■ **Written exercise**
According to the meeting report below, whom did Douglas Miller thank as the club's first President?

--- Start of Quoted text ---

Our Rev. David Brown said Grace.

The Menu

Smoked Duck & Orange Salad; Oven-roasted Ham Hock with creamy bacon mash, leek & white wine sauce with seasonal vegetables; English Cheeseboard; Coffee & Chocolate Mints; Argentinian Pinot Noir and a South African Chenin Blanc (produced by Dick Orders)

The Meeting

Neil Jenkinson opened the meeting, welcoming everyone and advising, as had been previously announced, he would be standing down as President and it seemed the appropriate moment to deal with the election of officers for the coming year.

Neil explained he had first heard of Douglas Miller, the nominee for President, as the author of several cricket books, such as Born to Bowl: The Life and Times of Don Shepherd; Allan Watkins: A True All Rounder and A History of Bucks County Cricket Club – to mention but a few. Neil commended Douglas to the meeting as a worthy successor.

Neil also went on to thank Penny Taylor, ‘our hard-working secretary’, Stephen Saunders, ‘our erudite treasurer’, and Dick Orders our ever-involved Steward.

Nominations

President – Douglas Miller
Treasurer – Stephen Saunders
Steward – Dick Orders
Secretary – Penny Taylor

Almost unanimous. At this point, Neil handed over the meeting to the new President, Douglas Miller who said:

“This is one of the happiest moments of my life, to be invited to be President of this club. Who am I? I have already been involved for 12-13 years, having met Ashley at a cricket dinner in London, who invited me to join in with the rebirth of the Hambledon Club 200 years on, still as the Hambledon Club, with the subscriptions as they had been in 1796/7. I have attended lunches regularly ever since and was heading for a record until the Association of Cricket Statisticians invited me to be their Chairman and their Committee Meetings clashed with the Hambledon Club lunches. I am now rid of those obligations and can resume my regular visits. Very happy to see such lovely weather and all the old familiar faces – I wish I was equally good with names – but it takes 4-5 goes to get them to stock in my head.

I am old enough for the office and glad to see the Presidency keeps moving on but would like to thank the first President, Ashley Mote, to whom we owe so much. I won’t delay any longer – enjoy your meal”.

Meeting Notices

Dave Allen has produced the Hampshire Handbook, taking over from Andrew Renshaw – copies available at £10.
Stephen Saunders – has Hambledon Club ties for sale and subscriptions to collect.

Stephen had been asked to create an album for commemorative stamps of the Centenary Match held on 13 September 2008. He had also been asked to exhibit at the Stampex Exhibition, which he had done, taking along some of the club’s assets for the display.

David Allen welcomed guests who had not attended before and explained the tradition of the six toasts made by The Hambledon Club on such occasions.

Wed 19 Aug 09 there is to be a match against a visiting team from Bowral, Australia – The Bradman Foundation XI and it is hoped that Michael Fahey, author of “The Baggy Green” will be able to speak at the dinner after the game.

--- End of Quoted text ---
--- Start of Information provided ---

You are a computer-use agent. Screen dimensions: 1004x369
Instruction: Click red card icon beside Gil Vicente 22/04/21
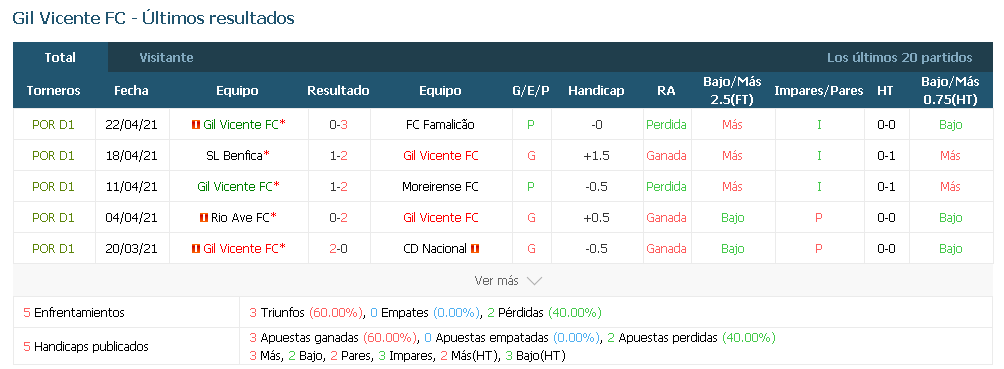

--- End of Information provided ---

■ **Completed exercise**
Ashley Mote